E quando i test non sono d’accordo? I risultati sono più deboli. Chi aveva solo la biopsia tissutale positiva ha avuto una sopravvivenza globale di 9,9 mesi; chi solo la liquida, appena 4. Anche la sopravvivenza libera da malattia scende: rispettivamente 3,06 mesi e 2,07 mesi. Le ragioni della discordanza sono diverse: in quasi la metà dei casi (43,3%) i due test rilevano mutazioni diverse. Altri fattori sono l’alto carico mutazionale, l’instabilità dei microsatelliti e in alcuni casi il semplice fallimento tecnico del test. I pathway più colpiti dalla discordanza? PI3K/PTEN/AKT/mTOR ed ERBB2. “Queste discrepanze ci raccontano quanto sia eterogeneo il tumore – continua Marchetti –. E quanto serva una strategia più ampia per affrontare la malattia in modo davvero personalizzato”.

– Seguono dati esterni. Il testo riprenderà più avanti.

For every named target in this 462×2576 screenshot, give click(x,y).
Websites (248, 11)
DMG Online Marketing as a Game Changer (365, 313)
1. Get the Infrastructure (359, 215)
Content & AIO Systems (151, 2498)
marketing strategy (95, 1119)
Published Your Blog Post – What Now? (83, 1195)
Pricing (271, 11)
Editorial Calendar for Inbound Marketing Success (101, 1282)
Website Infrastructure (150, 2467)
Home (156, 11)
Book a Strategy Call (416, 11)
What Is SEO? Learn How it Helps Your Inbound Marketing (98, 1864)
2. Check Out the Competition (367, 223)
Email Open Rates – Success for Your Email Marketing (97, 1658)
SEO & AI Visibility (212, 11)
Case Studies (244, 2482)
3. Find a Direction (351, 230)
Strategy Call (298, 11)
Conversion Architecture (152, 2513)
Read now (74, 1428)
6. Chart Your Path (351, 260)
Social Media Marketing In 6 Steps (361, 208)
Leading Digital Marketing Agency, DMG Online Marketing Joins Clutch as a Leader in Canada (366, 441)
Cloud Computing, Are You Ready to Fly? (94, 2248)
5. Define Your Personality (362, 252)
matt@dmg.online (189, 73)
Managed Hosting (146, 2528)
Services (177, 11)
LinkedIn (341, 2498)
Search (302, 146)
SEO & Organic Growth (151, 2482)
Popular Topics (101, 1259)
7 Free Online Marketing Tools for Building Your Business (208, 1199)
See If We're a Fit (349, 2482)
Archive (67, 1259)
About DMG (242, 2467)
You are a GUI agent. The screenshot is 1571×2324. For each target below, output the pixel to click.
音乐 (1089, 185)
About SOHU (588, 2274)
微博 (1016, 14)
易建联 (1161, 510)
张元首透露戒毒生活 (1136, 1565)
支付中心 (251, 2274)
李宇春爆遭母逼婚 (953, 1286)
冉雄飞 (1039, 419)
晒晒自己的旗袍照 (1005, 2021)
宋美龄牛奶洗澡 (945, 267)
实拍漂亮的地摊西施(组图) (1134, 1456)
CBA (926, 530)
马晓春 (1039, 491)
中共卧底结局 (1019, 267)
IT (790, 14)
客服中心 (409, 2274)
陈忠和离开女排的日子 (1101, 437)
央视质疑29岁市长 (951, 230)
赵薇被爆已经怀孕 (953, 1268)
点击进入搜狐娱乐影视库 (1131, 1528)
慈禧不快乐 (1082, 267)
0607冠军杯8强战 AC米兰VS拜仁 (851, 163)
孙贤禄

Verso una nuova diagnosi di precisione

“Le informazioni biologiche che abbiamo ottenuto sono la base per migliorare le tecnologie di profilazione – conclude Marchetti –. Potremmo integrare i test con nuove piattaforme e sistemi di intelligenza artificiale, per aumentare sensibilità e specificità. L’obiettivo è chiaro: ridurre, o magari eliminare, la necessità di biopsie tissutali invasive”.

Una rivoluzione che, unendo i punti di forza delle due tecniche, potrebbe cambiare per sempre il modo in cui trattiamo i tumori avanzati. Con un semplice prelievo del sangue e l’analisi giusta, la medicina di precisione diventa più accessibile, mirata e, soprattutto, efficace.